I have a CRAP LOAD of clothes.
Why? I love fabric. I love feeling pretty. In the past when I was feeling sad and overwhelmed by my emotional clutter, shopping and the mini-adrenaline rush that came as a result of it was a coping mechanism.
But after years of doing this, I have more clothes than I want to store and care for. Digging around on the web I have found tons of advice about how to weed out the things you don’t want or don’t like. That hasn’t been enough for me to truly pair down. I tend to purge clothes in sizes that I’m not anymore. I am getting down to things I like a lot or love at this point. There has to be a next, more drastic level of purging tactics.
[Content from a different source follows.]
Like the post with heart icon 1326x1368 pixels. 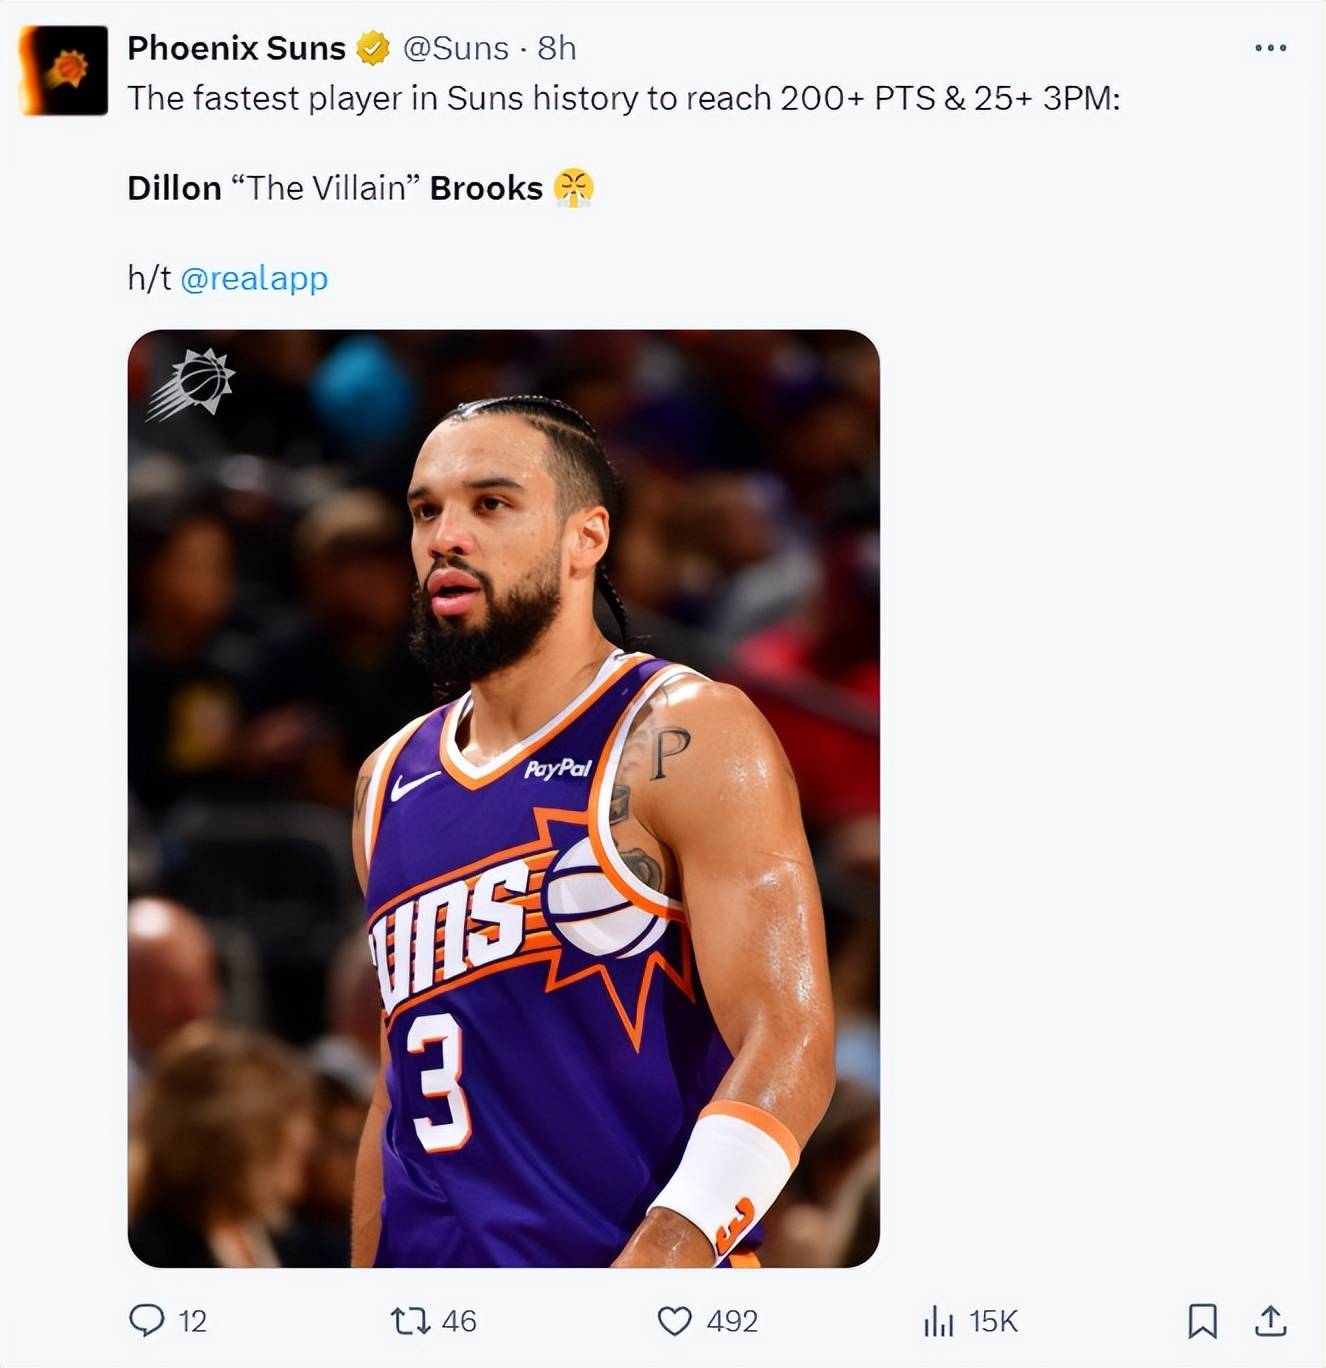(x=674, y=1321)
I’ve come up with a process. It is in motion.
1. WASH ALL OF IT
I procrastinate laundry until the entire closet is empty and I have more loads to wash then an army of toddlers. And then I might only do half that pile at a time. There is no point in recent history that every piece of clothing I own has been clean. As I am washing it, I am getting donating any stray clothes I’ve miswsed in my last purge that I don’t love or don’t fit me in a way I feel great in.
2. INVENTORY
Since it is never all clean at the same time, I really don’t even know what I have. I am making a spreadsheet so I can count how many plain tshirts, skirts, dress pants, etc. that I have sitting in my closet.
3. ANALYZE MY LIFESTYLE
How many goofy tshirts do I really need since I work 40-60 hours a week in a professional environment? Well, I need a few. I also perform comedy. Not that wackly tshirts are required, but I do enjoy having a few around. Thinking about the activities I participate in every week and what I’m required to have for those will determine how much cutting back I will do. Once I have a full inventory, I think it will be obvious that I have neglected some areas of my life wardrobe wise in favor of other areas that I am naturally more drawn too (PREDICTION: goofy tshirts).
4. CUT IT OUT
Once I determine how many wacky tshirts I can have hanging around in good conscience, it is time to start being ruthless and mean. Finding any little flaw with the things I fell in love with in the store and accepting that I have an excess of any given category, keeping only the most versatile and basic items. Time to pare it down to a set number of items.
5. MAINTENANCE
I will do laundry regularly. I will. I will. Moving into an apartment after living in a house for 7 years added to the chaos of laundry time. But now I have found quite a few laundry options varying in convenience and fun. Friends have offered to have coffee with me while I borrow their machine. Dog sitting or babysitting is a great way to barter for washing machine access. The laundromat up the street has giant machines and great people watching. And my apartment complex has some small machines and easy access from my couch. It is simply a habit I will need to retrain myself in now that I can’t do it in my own home.
6. DILIGENCE
Through years of hurt and confusion, I’ve built up a large collection of band aids. I still feel myself drawn towards impulse buying when I’m stressed or worried. But I will explore other ways to deal with those feelings, and save shopping for when items need to be replaced or I find I need to fill a gap in my wardrobe as my life continues to morph. Also, when I buy things now, I hope to make a better investment in quality and versatility.
This is not the first step in a long process of morphing my life into a happy and manageable one, it is just the easiest one to write about. I think figuring out why people collect clutter (Have you seen the show Hoarders? Oh, man.) is the most important step. Dealing with it is tedious, so tracking down the emotional reason for it, for me, was the biggest revealation. Now I just have to get to work.